The Empty Nest

The work ‘Medialuna’ reproduces the concept of the empty nest in a country with high incidences of emigration. (14ymedio)

14ymedio bigger14ymedio, Marcelo Hernandez, Havana, 8 November 2018 – There are parents who cross their fingers that their children become independent and others who sigh in the distance because their offspring have emigrated or have moved away from home. In a country where there is a deficit of more than 800,000 houses and the housing problems force several generations to live together under one roof, it is easy to think that nobody suffers from the empty nest syndrome, but it is not so.

According to the Population and Housing Census conducted in 2012, 12.6% of Cuban households are made up of single adults. Many of them have seen their children leave to go abroad or start a new life together with their partner in another house. Loneliness, depression and questions about the meaning of one’s existence appear in many of these parents. For social and medical services, recognizing these symptoms and helping those who suffer from them is essential.

“There are elderly people who come here more for the company than the food,” an employee of the Pío Pío Comedor of the Family Service System, located in the Havana municipality of Playa, tells 14ymedio. The locale offers breakfast, lunch and food to retirees with low resources in the area, but another of its functions is “to serve as a meeting place,” says the worker who works in food preparation.

Many of the elderly people who eat in Pío Pío live alone or with other older adults. “They are people who dedicated a good part of their lives to the care of their children and in a moment they were left alone,” laments the employee. In the living room, which functions as a dining room, several old people converse and one shows the photos of a son who lives in distant Hamburg.

The Cuban family has been scattering in recent years with the upturn in travel abroad and emigration. Often younger children leave in search of new horizons and with the promise of helping their parents financially.

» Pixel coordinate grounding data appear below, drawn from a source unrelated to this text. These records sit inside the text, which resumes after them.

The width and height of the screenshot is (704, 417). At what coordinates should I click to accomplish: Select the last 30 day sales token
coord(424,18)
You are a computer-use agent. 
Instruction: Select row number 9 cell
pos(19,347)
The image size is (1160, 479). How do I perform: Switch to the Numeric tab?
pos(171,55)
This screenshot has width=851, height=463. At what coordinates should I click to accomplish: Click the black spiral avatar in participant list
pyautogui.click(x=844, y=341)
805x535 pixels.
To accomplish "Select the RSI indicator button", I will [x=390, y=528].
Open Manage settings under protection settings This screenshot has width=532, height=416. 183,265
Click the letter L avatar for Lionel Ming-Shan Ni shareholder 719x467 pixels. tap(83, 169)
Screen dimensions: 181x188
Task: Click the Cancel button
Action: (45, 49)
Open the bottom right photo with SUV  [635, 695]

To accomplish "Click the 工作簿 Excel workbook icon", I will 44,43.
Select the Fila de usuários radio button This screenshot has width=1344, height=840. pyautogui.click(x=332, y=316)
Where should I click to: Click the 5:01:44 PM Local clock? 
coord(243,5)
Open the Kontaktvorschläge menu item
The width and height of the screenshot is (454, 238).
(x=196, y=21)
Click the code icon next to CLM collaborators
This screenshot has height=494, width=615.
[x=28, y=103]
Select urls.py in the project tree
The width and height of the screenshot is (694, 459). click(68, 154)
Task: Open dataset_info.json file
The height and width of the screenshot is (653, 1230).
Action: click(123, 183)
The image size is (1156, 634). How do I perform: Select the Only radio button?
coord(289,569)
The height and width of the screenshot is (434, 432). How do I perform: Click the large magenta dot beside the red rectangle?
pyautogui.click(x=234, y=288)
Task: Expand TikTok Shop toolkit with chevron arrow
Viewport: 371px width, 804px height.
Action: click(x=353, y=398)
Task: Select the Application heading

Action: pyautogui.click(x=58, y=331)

In the case of women, the effects of this separation can be expressed with greater severity. 49.1% of older adults living in single-person households are females with a median age of 69 years. For the psychologist Miguel Lugones, mothers feel “that the home is lonely, that their children have grown up and become independent and she feels that she has lost her leading role socially.” The empty nest seems wider and more alien for them.